• _TASK DESCRIPTION_: When a line in the records contains the string "from", copy that line.

Stored data:

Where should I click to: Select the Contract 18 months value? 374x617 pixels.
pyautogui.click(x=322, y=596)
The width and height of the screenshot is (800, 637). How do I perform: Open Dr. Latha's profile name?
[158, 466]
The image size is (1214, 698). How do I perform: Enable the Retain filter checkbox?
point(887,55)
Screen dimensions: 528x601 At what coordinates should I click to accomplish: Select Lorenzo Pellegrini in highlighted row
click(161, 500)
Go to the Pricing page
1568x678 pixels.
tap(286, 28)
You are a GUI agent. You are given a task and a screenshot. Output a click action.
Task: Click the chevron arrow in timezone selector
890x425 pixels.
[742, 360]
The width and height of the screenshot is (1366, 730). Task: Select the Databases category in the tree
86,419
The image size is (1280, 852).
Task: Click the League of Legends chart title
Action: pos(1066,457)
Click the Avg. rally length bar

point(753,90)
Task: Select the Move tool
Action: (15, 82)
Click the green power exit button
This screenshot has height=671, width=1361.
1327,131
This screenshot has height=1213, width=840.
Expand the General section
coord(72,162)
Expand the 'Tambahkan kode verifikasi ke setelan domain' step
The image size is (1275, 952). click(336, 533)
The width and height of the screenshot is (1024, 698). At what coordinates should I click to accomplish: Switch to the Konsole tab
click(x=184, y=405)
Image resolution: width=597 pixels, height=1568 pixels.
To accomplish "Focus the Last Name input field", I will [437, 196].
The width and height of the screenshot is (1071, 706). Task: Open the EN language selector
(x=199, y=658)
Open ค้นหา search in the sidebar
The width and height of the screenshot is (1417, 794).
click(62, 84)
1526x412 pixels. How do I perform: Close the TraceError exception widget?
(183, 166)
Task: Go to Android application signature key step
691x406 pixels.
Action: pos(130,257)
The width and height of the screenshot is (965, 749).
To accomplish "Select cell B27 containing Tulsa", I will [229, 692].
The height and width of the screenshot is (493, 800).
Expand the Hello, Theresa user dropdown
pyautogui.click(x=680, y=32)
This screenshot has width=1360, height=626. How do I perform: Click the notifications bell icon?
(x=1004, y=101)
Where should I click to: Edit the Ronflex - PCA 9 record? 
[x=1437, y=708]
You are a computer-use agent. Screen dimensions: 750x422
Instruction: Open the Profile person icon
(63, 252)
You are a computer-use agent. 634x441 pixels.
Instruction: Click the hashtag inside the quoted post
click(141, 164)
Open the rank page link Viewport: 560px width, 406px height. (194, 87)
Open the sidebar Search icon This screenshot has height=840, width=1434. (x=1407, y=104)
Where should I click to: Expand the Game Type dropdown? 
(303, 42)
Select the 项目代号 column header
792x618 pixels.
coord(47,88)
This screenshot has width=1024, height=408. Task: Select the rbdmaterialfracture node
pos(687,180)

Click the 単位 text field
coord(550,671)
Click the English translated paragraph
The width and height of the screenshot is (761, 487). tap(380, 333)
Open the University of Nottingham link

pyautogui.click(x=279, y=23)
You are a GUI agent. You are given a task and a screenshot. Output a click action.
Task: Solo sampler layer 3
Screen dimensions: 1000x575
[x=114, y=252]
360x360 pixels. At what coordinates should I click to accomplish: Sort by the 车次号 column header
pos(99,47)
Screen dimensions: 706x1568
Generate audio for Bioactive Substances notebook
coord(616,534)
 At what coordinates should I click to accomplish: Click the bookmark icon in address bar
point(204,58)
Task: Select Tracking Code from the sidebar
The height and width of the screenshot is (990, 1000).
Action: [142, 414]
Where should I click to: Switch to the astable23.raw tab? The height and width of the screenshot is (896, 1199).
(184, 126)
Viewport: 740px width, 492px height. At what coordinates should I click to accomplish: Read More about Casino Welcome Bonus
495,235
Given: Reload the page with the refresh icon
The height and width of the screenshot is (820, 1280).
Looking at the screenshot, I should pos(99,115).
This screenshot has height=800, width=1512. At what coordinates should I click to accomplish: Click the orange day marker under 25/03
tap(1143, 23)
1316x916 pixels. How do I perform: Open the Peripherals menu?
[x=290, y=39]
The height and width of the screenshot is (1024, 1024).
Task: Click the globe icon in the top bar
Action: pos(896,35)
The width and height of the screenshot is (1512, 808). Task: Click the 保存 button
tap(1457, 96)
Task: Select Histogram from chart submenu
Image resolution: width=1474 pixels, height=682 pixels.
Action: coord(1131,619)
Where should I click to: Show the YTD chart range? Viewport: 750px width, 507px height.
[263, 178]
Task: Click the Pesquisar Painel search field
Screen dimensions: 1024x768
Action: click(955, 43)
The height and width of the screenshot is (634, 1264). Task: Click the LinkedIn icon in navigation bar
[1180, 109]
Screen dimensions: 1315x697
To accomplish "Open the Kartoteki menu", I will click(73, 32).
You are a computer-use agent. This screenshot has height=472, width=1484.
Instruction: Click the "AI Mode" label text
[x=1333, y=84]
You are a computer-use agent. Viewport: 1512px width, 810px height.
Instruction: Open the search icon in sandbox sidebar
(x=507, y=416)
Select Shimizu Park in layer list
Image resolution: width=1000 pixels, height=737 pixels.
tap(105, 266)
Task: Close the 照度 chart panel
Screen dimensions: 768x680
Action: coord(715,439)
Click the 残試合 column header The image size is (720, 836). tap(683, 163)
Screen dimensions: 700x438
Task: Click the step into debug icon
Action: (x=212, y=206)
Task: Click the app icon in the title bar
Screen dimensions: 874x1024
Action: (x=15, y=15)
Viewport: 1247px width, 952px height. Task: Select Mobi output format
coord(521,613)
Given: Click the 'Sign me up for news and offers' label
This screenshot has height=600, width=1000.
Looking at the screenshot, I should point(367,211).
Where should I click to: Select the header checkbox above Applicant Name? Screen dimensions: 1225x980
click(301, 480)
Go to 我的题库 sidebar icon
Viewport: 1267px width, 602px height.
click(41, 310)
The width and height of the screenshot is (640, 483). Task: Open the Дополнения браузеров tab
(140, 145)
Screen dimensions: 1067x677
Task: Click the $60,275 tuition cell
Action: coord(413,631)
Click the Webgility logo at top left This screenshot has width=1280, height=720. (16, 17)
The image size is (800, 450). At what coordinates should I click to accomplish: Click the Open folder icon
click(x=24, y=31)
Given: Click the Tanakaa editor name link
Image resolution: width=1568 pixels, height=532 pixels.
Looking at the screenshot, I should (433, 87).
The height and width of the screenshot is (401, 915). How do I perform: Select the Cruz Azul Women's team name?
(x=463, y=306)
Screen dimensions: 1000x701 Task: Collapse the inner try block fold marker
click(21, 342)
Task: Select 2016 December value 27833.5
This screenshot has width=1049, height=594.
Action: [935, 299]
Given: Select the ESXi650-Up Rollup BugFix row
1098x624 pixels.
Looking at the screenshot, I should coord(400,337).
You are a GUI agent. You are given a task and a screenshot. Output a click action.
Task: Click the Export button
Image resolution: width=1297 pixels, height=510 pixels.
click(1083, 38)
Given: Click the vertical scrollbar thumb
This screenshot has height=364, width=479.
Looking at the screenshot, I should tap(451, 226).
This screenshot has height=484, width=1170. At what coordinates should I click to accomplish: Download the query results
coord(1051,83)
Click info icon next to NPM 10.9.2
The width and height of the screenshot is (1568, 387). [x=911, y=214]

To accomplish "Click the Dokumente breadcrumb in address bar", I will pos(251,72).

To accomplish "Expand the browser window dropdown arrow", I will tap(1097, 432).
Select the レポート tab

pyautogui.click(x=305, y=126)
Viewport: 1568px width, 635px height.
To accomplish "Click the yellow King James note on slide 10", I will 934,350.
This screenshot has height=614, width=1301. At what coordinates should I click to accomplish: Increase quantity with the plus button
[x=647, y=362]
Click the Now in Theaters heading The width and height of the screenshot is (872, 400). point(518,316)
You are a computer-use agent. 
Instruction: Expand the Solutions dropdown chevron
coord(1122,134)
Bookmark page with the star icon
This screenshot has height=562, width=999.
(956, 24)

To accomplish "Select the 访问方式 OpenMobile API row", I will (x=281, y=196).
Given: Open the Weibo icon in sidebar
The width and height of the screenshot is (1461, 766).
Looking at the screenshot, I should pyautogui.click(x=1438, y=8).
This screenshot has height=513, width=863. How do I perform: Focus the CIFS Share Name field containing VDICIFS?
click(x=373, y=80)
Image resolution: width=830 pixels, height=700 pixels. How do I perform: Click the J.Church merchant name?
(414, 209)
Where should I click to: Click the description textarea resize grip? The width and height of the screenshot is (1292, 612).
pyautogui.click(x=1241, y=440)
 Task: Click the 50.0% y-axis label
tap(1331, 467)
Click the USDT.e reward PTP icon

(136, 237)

• _RESULT OF THIS EXERCISE_:
Task: Select Tracking Code from the sidebar
Task: Select Histogram from chart submenu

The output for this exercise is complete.